◆ EXERCISE: The entries should each be set down again precisely.

◆ DATA:

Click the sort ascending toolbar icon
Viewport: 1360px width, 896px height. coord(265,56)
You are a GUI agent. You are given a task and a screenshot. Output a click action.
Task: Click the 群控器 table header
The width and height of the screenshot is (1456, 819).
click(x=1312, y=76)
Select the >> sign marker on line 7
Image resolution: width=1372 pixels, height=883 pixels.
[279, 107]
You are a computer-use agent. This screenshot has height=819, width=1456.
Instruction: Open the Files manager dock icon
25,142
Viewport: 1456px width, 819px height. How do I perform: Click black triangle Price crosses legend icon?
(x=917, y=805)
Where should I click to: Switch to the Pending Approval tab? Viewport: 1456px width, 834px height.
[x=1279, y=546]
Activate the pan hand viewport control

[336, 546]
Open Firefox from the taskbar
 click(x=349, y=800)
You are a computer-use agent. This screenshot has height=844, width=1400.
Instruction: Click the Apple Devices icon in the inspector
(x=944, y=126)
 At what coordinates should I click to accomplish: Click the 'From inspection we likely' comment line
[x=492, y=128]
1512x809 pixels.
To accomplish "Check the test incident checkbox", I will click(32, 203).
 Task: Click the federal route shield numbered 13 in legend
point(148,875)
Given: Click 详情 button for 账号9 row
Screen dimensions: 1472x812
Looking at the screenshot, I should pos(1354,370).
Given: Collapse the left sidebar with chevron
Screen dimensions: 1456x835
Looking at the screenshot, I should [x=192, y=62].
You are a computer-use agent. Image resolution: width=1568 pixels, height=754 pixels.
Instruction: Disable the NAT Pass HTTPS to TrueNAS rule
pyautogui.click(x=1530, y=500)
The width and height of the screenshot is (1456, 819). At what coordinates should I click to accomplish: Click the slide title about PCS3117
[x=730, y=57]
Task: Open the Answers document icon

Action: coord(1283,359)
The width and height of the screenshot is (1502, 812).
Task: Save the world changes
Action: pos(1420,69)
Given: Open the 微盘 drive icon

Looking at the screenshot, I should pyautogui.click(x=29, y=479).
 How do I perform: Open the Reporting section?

◆ ANSWER SPACE:
Click the sort ascending toolbar icon
Viewport: 1360px width, 896px height. coord(265,56)
You are a GUI agent. You are given a task and a screenshot. Output a click action.
Task: Click the 群控器 table header
The width and height of the screenshot is (1456, 819).
click(x=1312, y=76)
Select the >> sign marker on line 7
Image resolution: width=1372 pixels, height=883 pixels.
[279, 107]
You are a computer-use agent. This screenshot has height=819, width=1456.
Instruction: Open the Files manager dock icon
25,142
Viewport: 1456px width, 819px height. How do I perform: Click black triangle Price crosses legend icon?
(x=917, y=805)
Where should I click to: Switch to the Pending Approval tab? Viewport: 1456px width, 834px height.
[x=1279, y=546]
Activate the pan hand viewport control

[336, 546]
Open Firefox from the taskbar
 click(x=349, y=800)
You are a computer-use agent. This screenshot has height=844, width=1400.
Instruction: Click the Apple Devices icon in the inspector
(x=944, y=126)
 At what coordinates should I click to accomplish: Click the 'From inspection we likely' comment line
[x=492, y=128]
1512x809 pixels.
To accomplish "Check the test incident checkbox", I will click(32, 203).
 Task: Click the federal route shield numbered 13 in legend
point(148,875)
Given: Click 详情 button for 账号9 row
Screen dimensions: 1472x812
Looking at the screenshot, I should pos(1354,370).
Given: Collapse the left sidebar with chevron
Screen dimensions: 1456x835
Looking at the screenshot, I should [x=192, y=62].
You are a computer-use agent. Image resolution: width=1568 pixels, height=754 pixels.
Instruction: Disable the NAT Pass HTTPS to TrueNAS rule
pyautogui.click(x=1530, y=500)
The width and height of the screenshot is (1456, 819). At what coordinates should I click to accomplish: Click the slide title about PCS3117
[x=730, y=57]
Task: Open the Answers document icon

Action: coord(1283,359)
The width and height of the screenshot is (1502, 812).
Task: Save the world changes
Action: pos(1420,69)
Given: Open the 微盘 drive icon

Looking at the screenshot, I should pyautogui.click(x=29, y=479).
 How do I perform: Open the Reporting section?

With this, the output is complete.